The first half of 2020 has created colossal problems for UK banks and their customers to overcome. Subdued consumer confidence combined with millions facing a reduced income has left major banks facing losses this year, with billions of pounds now set aside for expected loan defaults.
While the crisis was unexpected, banks will continue to face this problem until they can assess and improve the financial wellbeing of their customers. This involves not just knowing someone’s financial position but their financial awareness in order to predict future financial behaviour.
This is unlikely to be an easy task, as banks will have a hard time convincing customers that they are the place to divulge money worries. Research by First Direct in partnership with YouGov found just one in eight customers with financial worries would turn to their bank for help.
Yet several banks are already trying to remedy this issue. In preparing for many of its customers to face financial difficulty, in early April 2020 Virgin Money launched Money on your Mind, a financial wellness service for bank and non-bank customers alike. Customers send in questions online and receive an answer via phone call from one of 300 members of Virgin’s Red team (who were previously branch staff).
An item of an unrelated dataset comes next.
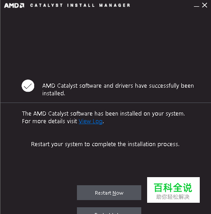Close the Catalyst Install Manager window
Screen dimensions: 211x214
205,5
Virgin has also taken advantage of alternative digital channels such as YouTube, posting answers to common financial wellness questions. Virgin has gone straight to the elephant in the room, focusing on videos designed to dispel myths and preconceptions about ruthless banking practices and instead emphasise the help and support available to struggling customers. The bank has been successful in this, with videos such as “Should I tell my bank I’ve been made redundant?” receiving well over half a million views within weeks.
Virgin benefits from this approach in multiple ways. While its branches weren’t open, the bank could still offer a personalised bank channel that can accurately assess whether customers truly need payment holidays or overdraft extensions. This helps the bank maintain and develop a relationship with customers as well as attract new consumers whose own bank hasn’t been so responsive.
Additionally, it acts as a channel to sell products such as loans or to attract deposits. While these factors are less than revolutionary, they will at least help Virgin Money navigate its way through 2020 by taking pressure off its call centre network and keeping a check on payment holidays.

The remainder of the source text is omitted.